Extract the first line through the line containing "REGIO8 (1287, 142)" from the listing below, exactly as written.
*** RAW DATA ***
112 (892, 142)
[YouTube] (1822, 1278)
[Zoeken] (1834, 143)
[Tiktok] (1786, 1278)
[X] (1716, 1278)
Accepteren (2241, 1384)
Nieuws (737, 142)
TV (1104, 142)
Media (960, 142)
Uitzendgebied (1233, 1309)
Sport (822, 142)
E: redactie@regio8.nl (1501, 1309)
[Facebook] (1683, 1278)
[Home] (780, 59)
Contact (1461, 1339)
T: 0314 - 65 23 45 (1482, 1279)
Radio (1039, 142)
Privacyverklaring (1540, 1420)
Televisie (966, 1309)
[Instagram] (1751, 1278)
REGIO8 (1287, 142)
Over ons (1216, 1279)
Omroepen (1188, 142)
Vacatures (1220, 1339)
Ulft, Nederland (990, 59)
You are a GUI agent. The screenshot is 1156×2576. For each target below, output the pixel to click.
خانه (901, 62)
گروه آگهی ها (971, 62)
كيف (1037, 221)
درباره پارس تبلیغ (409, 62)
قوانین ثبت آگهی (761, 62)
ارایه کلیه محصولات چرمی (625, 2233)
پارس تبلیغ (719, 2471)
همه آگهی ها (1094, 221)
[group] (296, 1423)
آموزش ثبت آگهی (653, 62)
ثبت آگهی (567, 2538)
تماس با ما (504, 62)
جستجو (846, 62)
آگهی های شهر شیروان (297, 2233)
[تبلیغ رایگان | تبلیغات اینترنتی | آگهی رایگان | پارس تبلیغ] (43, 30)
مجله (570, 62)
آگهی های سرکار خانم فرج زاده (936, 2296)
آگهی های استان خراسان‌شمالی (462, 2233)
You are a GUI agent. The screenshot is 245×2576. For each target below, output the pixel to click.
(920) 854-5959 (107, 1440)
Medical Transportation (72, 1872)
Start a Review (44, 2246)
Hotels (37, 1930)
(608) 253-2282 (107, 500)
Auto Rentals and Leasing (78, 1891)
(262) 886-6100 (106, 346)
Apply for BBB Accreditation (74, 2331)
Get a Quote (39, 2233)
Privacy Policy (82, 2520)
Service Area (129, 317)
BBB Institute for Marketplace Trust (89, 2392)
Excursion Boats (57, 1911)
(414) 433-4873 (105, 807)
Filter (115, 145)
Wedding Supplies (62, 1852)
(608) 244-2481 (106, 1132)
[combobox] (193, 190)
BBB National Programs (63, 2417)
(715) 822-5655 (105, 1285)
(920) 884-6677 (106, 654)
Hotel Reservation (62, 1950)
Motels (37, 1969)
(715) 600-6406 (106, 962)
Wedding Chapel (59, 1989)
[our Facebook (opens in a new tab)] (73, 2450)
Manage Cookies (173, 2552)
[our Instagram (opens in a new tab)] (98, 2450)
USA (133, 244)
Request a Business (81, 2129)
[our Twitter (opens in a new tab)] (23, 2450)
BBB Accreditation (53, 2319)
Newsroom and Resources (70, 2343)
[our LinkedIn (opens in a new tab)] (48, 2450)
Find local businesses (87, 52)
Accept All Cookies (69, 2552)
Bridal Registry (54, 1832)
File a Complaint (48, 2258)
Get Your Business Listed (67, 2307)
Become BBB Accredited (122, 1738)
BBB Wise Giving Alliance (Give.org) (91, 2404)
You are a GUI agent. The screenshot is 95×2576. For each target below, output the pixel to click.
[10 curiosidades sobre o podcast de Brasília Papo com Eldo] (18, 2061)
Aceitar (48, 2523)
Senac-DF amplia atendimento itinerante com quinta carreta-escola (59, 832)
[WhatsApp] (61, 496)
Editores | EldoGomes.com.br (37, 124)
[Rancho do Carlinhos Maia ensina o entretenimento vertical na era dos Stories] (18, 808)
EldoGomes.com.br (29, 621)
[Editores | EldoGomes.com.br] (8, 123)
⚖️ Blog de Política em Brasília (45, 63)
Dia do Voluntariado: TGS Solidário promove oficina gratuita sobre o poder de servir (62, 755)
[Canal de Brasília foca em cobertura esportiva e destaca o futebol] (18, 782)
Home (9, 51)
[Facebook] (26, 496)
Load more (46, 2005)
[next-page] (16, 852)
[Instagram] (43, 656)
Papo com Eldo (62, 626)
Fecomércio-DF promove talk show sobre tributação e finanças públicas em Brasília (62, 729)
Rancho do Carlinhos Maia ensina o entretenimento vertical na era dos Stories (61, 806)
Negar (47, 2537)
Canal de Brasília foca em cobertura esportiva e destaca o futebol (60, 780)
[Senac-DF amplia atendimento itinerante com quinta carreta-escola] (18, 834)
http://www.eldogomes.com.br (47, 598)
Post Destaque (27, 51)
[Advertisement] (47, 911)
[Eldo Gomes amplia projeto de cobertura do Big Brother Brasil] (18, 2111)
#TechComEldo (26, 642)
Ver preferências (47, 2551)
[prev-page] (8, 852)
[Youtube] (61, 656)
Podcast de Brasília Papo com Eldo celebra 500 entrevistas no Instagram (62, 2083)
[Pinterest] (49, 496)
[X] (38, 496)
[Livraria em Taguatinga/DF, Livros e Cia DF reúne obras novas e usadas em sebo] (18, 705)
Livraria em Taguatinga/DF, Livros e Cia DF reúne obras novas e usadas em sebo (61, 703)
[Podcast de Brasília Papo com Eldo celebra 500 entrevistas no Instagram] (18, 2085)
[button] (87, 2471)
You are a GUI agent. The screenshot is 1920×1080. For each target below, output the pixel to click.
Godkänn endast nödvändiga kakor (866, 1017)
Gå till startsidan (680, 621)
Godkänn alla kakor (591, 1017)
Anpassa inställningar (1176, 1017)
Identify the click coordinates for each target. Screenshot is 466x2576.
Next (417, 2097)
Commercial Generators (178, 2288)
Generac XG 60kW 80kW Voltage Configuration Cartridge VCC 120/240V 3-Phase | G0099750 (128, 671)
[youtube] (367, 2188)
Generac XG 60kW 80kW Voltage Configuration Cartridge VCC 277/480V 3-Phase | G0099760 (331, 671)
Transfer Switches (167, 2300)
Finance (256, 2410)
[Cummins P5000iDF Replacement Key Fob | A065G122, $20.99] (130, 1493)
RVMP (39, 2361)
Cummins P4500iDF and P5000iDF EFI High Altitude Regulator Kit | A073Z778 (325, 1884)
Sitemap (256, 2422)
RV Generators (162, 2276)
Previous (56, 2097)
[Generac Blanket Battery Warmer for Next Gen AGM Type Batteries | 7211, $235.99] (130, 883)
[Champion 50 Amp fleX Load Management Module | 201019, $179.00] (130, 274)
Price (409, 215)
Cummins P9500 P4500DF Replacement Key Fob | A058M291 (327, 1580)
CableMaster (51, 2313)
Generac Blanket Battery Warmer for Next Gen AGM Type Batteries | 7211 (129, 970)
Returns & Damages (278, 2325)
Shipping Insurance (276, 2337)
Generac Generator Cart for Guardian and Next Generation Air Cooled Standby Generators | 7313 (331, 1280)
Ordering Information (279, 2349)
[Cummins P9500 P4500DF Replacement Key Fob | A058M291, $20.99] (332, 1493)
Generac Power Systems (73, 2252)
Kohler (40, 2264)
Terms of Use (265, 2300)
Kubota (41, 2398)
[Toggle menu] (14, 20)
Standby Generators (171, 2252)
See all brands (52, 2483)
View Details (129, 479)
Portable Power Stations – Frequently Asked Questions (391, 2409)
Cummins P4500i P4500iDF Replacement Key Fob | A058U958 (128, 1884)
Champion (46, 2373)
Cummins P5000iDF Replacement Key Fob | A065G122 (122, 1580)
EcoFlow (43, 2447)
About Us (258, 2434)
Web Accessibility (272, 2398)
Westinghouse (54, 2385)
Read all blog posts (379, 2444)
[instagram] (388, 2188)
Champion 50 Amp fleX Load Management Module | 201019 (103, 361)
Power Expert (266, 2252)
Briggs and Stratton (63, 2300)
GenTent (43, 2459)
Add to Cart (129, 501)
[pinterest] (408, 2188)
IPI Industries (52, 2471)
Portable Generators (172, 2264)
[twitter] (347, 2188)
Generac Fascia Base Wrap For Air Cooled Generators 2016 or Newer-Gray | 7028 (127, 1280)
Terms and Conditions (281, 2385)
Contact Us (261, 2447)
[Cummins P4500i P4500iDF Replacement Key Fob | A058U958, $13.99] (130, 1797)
*** End of RAW DATA ***
REPLY TO THE EXERCISE
112 (892, 142)
[YouTube] (1822, 1278)
[Zoeken] (1834, 143)
[Tiktok] (1786, 1278)
[X] (1716, 1278)
Accepteren (2241, 1384)
Nieuws (737, 142)
TV (1104, 142)
Media (960, 142)
Uitzendgebied (1233, 1309)
Sport (822, 142)
E: redactie@regio8.nl (1501, 1309)
[Facebook] (1683, 1278)
[Home] (780, 59)
Contact (1461, 1339)
T: 0314 - 65 23 45 (1482, 1279)
Radio (1039, 142)
Privacyverklaring (1540, 1420)
Televisie (966, 1309)
[Instagram] (1751, 1278)
REGIO8 (1287, 142)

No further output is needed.